I bimbi crebbero e Rosa iniziò i suoi viaggi al servizio di altre famiglie. Che misurava esclusivamente dalla gentilezza dei modi, non dai soldi. Se la consideravano la tata o la cameriera. Andò anche all’estero, pure in America, poi tornò da una nobile famiglia fiorentina. E a Firenze si sposò con un bravo giardiniere che non la prese in giro, e da cui ebbe un altro bambino. Alla fine volle riposarsi, dopo tanto girovagare e lavorare duro. Ora aveva la sua di famiglia a cui pensare, e la sua casetta di via Bolognese, sulla salita in periferia che portava verso Fiesole. Niente ascensore e una lunga, ripida scala che scoraggiava le uscite superflue.
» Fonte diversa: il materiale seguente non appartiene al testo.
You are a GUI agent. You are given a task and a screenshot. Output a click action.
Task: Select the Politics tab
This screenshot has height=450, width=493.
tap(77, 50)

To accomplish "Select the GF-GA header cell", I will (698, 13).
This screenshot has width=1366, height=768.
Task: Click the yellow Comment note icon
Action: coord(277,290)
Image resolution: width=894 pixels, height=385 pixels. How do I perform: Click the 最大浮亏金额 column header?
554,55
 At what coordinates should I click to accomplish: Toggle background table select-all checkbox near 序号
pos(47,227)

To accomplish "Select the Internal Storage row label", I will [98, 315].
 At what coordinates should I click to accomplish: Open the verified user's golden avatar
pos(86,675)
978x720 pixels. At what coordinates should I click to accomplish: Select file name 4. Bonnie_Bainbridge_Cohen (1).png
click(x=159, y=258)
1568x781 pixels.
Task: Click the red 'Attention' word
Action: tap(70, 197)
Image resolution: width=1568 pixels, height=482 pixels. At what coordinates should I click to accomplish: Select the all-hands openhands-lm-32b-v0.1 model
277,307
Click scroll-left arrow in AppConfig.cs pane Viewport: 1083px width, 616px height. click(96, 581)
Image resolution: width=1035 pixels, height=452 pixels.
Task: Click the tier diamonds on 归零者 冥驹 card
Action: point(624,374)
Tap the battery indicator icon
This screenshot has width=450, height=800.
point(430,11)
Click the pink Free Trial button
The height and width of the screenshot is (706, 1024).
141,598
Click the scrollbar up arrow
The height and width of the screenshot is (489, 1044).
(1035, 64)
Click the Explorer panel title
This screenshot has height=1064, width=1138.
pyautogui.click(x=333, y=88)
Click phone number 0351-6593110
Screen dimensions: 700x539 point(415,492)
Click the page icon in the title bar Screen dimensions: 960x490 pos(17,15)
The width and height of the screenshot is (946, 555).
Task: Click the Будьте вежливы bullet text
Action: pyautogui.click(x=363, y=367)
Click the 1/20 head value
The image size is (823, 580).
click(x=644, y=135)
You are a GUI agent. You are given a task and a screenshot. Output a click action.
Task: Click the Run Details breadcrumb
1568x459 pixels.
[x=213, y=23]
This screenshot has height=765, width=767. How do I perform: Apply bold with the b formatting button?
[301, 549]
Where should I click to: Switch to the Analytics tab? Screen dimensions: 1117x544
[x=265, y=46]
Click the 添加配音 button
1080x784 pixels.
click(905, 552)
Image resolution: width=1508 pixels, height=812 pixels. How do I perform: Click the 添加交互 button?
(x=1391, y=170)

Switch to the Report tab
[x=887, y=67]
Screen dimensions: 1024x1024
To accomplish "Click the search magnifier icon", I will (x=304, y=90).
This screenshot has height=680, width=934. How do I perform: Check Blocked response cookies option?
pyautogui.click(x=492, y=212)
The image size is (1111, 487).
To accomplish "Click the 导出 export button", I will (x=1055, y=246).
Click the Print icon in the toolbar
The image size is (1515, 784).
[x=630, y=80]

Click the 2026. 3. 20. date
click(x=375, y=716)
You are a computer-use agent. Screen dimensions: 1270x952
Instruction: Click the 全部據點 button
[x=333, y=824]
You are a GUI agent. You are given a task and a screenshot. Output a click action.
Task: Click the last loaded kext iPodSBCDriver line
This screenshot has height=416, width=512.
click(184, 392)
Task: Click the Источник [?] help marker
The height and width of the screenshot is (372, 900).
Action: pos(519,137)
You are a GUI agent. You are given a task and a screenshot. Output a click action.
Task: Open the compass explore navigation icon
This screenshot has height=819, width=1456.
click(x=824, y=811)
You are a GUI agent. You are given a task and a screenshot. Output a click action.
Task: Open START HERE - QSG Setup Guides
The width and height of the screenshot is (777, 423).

Continuò a volere bene a chi l’aveva accolta la prima volta e ai tre bambini di un tempo diventati grandi. Quando circostanze di morte si scatenarono su quella famiglia, ne riempì la casa di foto, che la immalinconivano e le ricordavano, così diceva, la felicità della giovinezza e anche l’orgoglio di averci lavorato. Quando si fece anziana il giardiniere generoso si spense al suo fianco. Rosa vide i figli studiare e farsi una posizione, anche se non mancò il dolore, il genero stroncato al cuore a cinquant’anni. Dalla sua casa seguiva le cose del mondo come poteva, ma sempre con una straordinaria capacità di giudicare (in foto è in primo piano a destra, accanto alla signora Bettina Caponnetto, la moglie del grande magistrato, alla libreria Feltrinelli di Firenze). Finché le gambe la costrinsero a chiudersi in casa, quasi prigioniera. Preparava ancora la pizza e il caffè per chi la andava a trovare, affittò una delle due sue stanze per vivere un po’ meglio. Poi la malattia e lo spegnimento progressivo. Fino alla scelta, per vergogna, di non farsi vedere dai bambini di un tempo se la passavano a salutare. Una diagnosi sbagliata, un tumore scambiato per dissenteria, come succede più spesso ai poveri.

Se ne è andata pochi giorni fa, in ospedale, quasi da sola, nella stagione in cui le persone care sono via. Perché il destino sa essere inclemente più volte. E’ stata storia italiana fino in fondo: la povertà dignitosa del sud del dopoguerra, la ragazza che parte di casa per “andare a servizio”, la ragazza madre che deve affrontare i pregiudizi del mondo, l’emigrazione, il marito e i figli, la tranquillità, la terribile solitudine finale degli anziani. Ma è stata soprattutto storia di un grande cuore. P.S. Io ero uno dei tre bimbi.